=== WHAT THE TASK ASKS ===
Give back the entries exactly, ending with the "Get in touch (21, 2418)" line.
_ _ _ _ _ _ _
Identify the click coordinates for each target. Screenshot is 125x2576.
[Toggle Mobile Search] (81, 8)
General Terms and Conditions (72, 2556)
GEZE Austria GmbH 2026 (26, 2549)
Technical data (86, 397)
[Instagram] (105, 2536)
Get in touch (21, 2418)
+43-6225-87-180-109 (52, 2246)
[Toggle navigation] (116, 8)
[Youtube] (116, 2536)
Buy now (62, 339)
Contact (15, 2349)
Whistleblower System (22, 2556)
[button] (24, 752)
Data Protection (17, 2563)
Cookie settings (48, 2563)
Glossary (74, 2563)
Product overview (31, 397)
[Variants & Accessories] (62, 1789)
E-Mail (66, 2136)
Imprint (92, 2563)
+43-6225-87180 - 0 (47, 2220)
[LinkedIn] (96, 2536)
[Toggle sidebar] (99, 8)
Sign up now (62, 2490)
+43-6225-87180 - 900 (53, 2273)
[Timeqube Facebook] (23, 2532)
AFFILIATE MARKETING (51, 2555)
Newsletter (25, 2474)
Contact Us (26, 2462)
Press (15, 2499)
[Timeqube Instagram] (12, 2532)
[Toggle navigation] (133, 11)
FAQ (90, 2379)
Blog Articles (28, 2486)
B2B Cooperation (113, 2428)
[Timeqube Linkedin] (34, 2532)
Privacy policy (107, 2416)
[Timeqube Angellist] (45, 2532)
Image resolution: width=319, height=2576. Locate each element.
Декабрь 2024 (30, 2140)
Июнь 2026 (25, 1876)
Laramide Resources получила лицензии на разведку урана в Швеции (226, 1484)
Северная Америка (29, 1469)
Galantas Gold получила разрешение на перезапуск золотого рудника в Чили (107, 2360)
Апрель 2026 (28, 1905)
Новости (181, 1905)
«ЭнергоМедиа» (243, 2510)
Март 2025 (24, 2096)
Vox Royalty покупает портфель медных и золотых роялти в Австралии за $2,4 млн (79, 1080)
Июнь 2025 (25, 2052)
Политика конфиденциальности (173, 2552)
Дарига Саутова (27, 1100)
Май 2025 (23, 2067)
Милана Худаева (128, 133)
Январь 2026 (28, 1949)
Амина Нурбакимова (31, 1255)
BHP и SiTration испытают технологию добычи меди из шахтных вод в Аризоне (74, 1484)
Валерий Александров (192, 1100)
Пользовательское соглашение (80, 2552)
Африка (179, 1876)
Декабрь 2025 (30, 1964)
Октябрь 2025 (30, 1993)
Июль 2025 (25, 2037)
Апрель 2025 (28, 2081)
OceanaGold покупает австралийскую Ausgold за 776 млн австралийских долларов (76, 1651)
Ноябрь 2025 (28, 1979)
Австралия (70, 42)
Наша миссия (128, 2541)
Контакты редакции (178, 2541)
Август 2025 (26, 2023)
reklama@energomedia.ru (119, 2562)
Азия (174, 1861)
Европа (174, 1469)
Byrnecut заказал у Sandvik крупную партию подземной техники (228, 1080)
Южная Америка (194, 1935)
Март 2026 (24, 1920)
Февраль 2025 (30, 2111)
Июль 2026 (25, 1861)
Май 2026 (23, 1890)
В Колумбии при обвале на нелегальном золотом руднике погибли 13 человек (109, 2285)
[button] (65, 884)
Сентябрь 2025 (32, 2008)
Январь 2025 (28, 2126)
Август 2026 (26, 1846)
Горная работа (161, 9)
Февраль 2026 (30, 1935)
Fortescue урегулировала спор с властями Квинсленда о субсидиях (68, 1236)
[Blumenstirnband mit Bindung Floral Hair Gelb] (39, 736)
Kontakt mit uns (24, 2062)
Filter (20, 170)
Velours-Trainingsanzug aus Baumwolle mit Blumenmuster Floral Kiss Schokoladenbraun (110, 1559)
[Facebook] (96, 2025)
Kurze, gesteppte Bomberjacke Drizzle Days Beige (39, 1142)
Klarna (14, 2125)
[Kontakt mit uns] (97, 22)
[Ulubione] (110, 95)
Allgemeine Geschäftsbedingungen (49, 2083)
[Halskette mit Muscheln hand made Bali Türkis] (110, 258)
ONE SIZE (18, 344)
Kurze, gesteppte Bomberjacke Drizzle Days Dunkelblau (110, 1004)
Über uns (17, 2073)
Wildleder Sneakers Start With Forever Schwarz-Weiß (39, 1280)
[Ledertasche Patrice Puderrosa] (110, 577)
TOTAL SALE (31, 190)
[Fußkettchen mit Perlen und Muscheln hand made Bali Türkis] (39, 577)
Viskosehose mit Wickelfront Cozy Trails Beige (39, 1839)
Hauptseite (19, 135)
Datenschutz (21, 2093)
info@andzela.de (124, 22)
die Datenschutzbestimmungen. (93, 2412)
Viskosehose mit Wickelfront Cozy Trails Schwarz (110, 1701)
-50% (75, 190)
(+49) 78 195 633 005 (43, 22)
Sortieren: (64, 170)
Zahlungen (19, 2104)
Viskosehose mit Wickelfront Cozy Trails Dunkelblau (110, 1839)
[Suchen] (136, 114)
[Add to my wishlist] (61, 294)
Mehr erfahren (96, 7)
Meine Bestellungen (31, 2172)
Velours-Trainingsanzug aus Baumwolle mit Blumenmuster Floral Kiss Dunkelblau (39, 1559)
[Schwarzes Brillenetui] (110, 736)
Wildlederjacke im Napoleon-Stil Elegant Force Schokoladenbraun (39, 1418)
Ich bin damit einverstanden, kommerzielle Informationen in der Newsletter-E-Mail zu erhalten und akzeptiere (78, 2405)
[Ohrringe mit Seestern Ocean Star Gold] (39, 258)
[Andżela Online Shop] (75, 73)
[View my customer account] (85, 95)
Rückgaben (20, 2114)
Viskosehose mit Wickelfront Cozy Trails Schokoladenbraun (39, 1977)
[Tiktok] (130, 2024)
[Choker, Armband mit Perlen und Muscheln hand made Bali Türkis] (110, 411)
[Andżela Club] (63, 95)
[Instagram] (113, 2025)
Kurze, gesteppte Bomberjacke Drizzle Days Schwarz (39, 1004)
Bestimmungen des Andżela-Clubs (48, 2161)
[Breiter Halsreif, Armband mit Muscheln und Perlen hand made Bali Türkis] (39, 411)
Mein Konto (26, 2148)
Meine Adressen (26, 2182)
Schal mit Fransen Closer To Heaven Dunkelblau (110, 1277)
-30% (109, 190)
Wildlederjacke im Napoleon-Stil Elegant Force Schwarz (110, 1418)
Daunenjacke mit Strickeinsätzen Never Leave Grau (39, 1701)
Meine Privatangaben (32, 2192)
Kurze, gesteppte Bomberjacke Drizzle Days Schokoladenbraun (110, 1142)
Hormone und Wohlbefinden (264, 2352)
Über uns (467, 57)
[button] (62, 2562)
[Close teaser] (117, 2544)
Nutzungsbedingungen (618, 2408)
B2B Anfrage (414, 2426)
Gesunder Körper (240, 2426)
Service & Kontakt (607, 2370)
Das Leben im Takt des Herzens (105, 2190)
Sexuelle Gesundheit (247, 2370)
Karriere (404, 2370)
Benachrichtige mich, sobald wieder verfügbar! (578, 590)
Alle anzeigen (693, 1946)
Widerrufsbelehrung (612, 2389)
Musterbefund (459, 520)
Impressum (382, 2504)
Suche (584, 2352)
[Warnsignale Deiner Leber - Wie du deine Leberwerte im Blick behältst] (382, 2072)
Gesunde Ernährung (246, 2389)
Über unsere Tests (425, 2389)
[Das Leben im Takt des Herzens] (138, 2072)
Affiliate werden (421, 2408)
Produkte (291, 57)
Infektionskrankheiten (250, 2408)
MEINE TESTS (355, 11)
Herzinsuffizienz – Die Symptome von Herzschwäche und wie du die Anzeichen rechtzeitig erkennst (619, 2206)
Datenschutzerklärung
_ _ _ _ _ _ _
=== RESULT BELOW ===
Identify the click coordinates for each target. Screenshot is 125x2576.
[Toggle Mobile Search] (81, 8)
General Terms and Conditions (72, 2556)
GEZE Austria GmbH 2026 (26, 2549)
Technical data (86, 397)
[Instagram] (105, 2536)
Get in touch (21, 2418)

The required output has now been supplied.